• _Work instructions_
All records are to be reproduced verbatim, with images omitted.

Saved data entries:
-- Opening Marker --
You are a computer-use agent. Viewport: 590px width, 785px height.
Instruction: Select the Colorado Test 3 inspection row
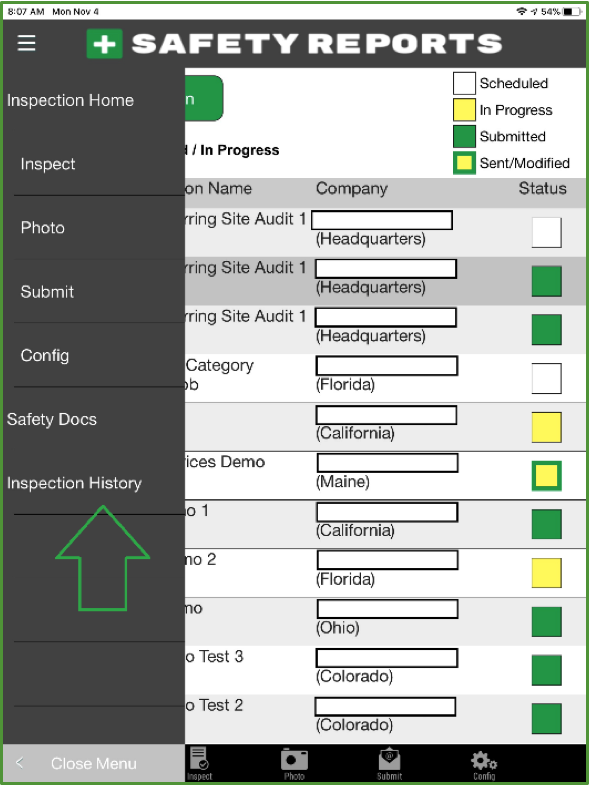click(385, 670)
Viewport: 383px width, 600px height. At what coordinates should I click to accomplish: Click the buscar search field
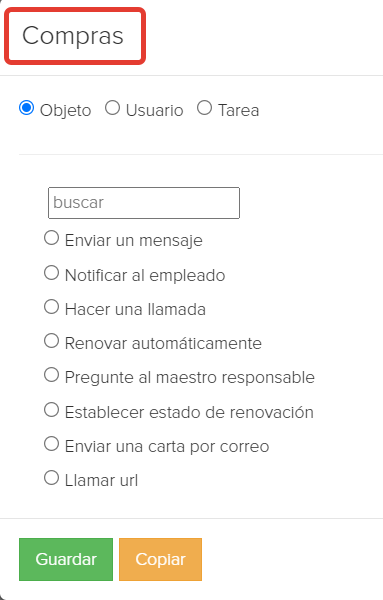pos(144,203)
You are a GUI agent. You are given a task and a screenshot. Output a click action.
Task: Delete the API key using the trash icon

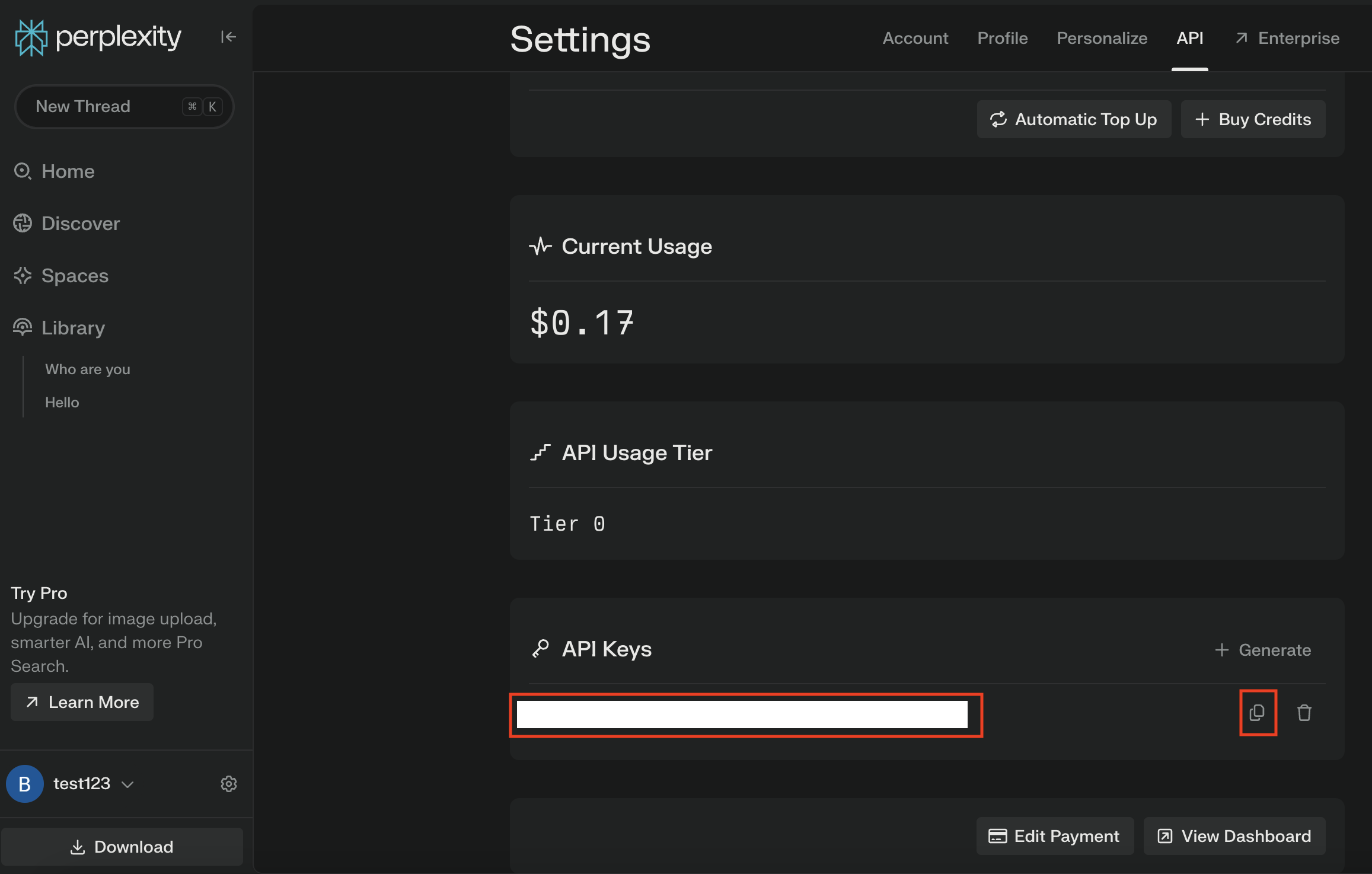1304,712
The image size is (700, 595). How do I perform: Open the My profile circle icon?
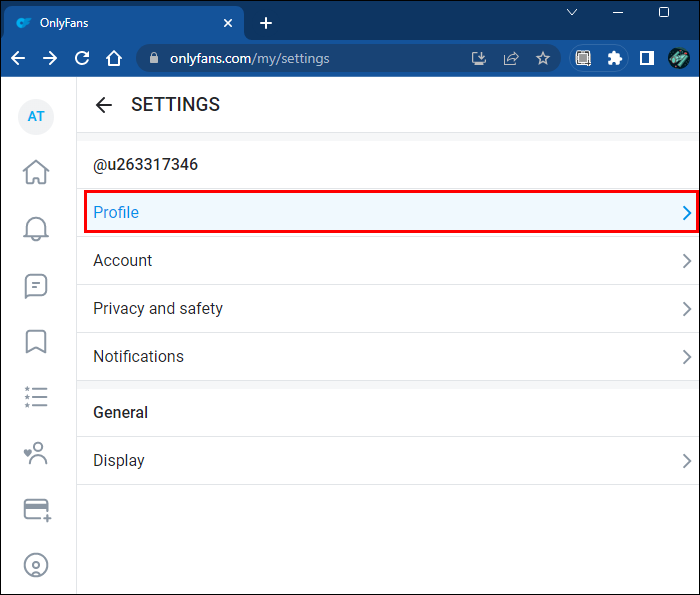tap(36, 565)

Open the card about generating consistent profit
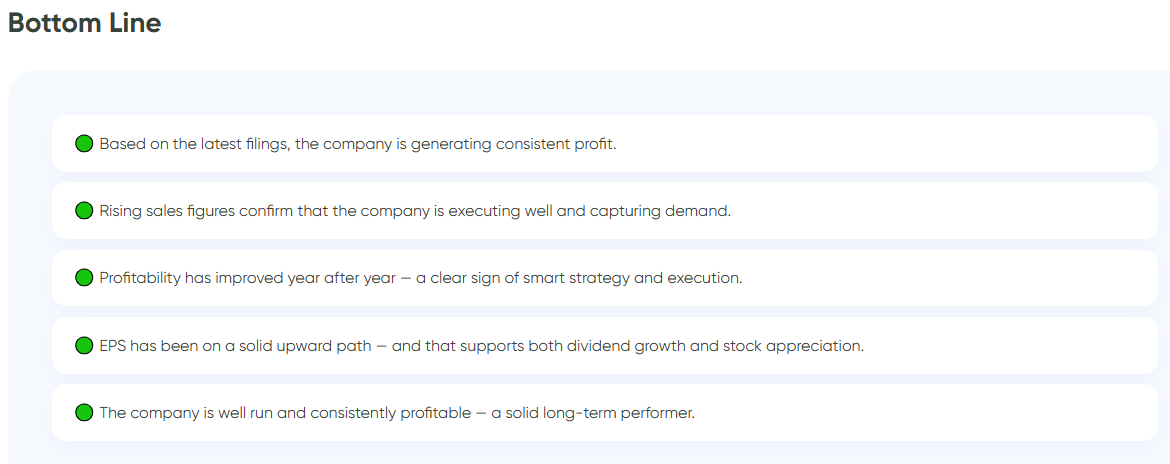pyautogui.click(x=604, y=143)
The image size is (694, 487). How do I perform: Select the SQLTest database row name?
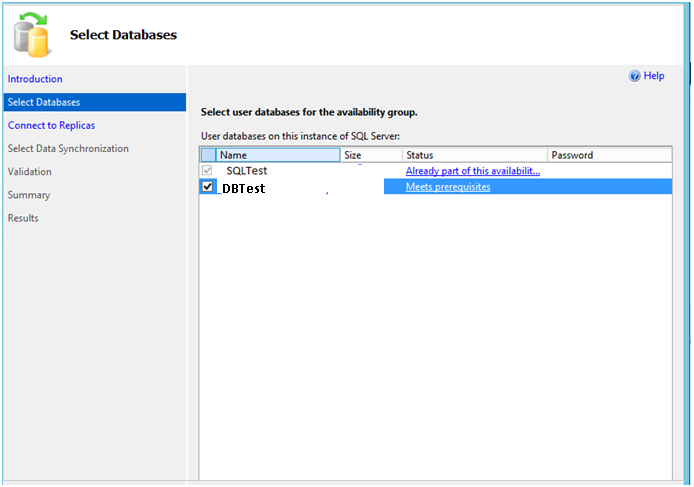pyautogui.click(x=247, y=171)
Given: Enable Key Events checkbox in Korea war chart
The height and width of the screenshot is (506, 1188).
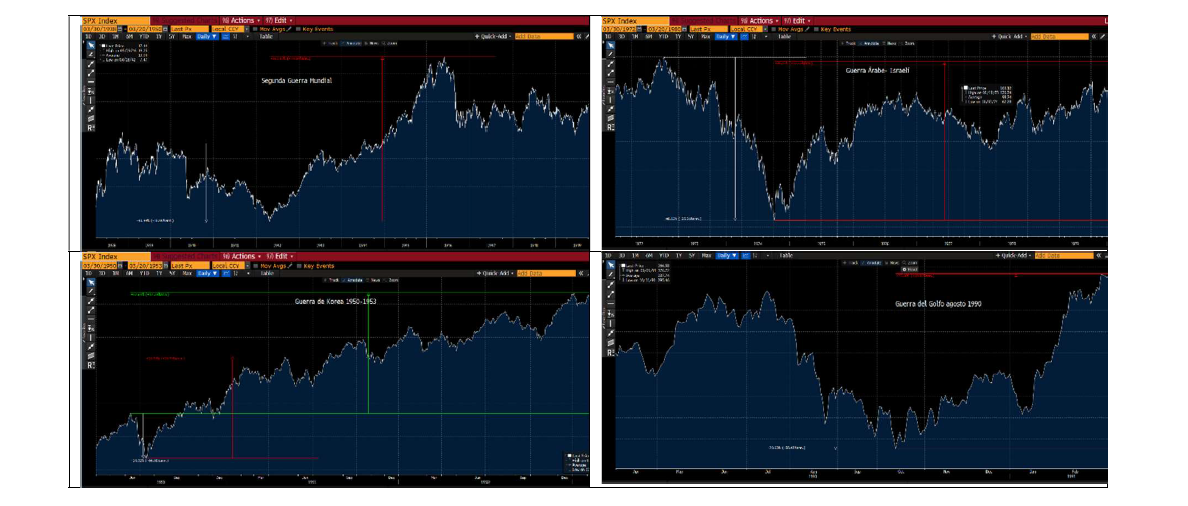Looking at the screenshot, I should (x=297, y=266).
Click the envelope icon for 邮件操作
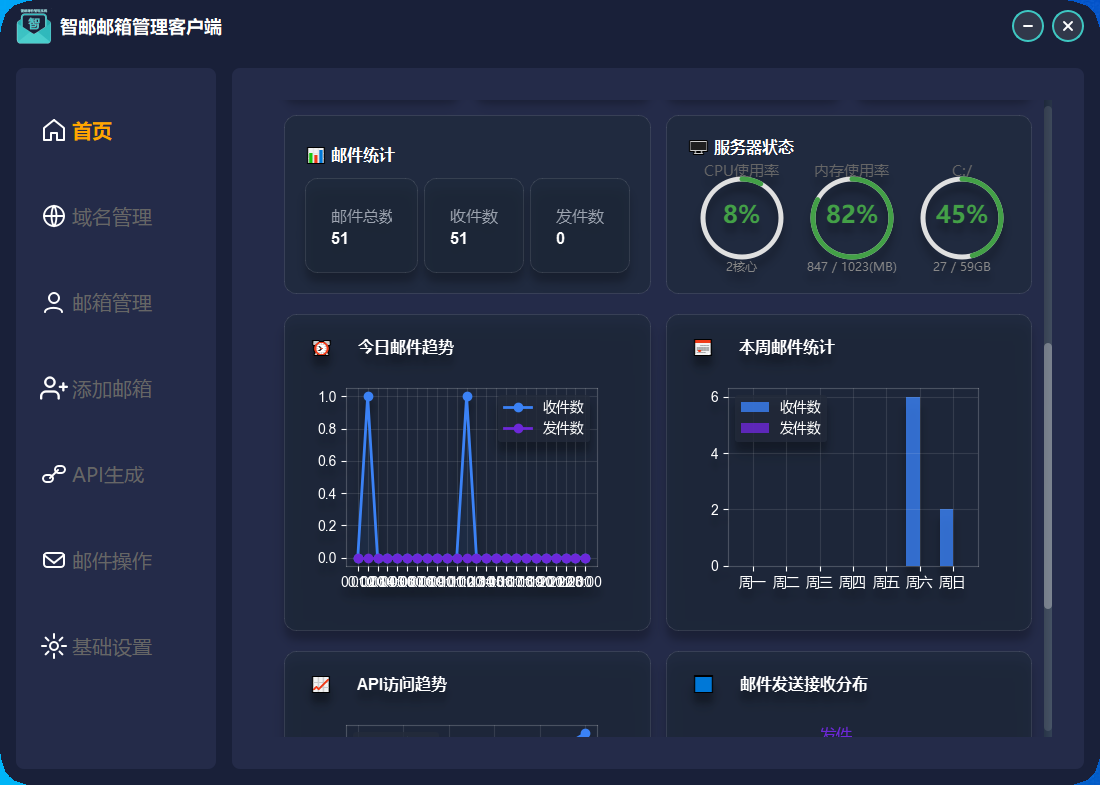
-- Closing Marker --
• _Result below_
You are a computer-use agent. Viewport: 590px width, 785px height.
Instruction: Select the Colorado Test 3 inspection row
click(385, 670)
Viewport: 383px width, 600px height. At what coordinates should I click to accomplish: Click the buscar search field
pos(144,203)
You are a GUI agent. You are given a task and a screenshot. Output a click action.
Task: Delete the API key using the trash icon

1304,712
The image size is (700, 595). How do I perform: Open the My profile circle icon?
tap(36, 565)

Open the card about generating consistent profit
pyautogui.click(x=604, y=143)
The image size is (694, 487). How do I perform: Select the SQLTest database row name?
pyautogui.click(x=247, y=171)
Given: Enable Key Events checkbox in Korea war chart
The height and width of the screenshot is (506, 1188).
Looking at the screenshot, I should (x=297, y=266).
Click the envelope icon for 邮件操作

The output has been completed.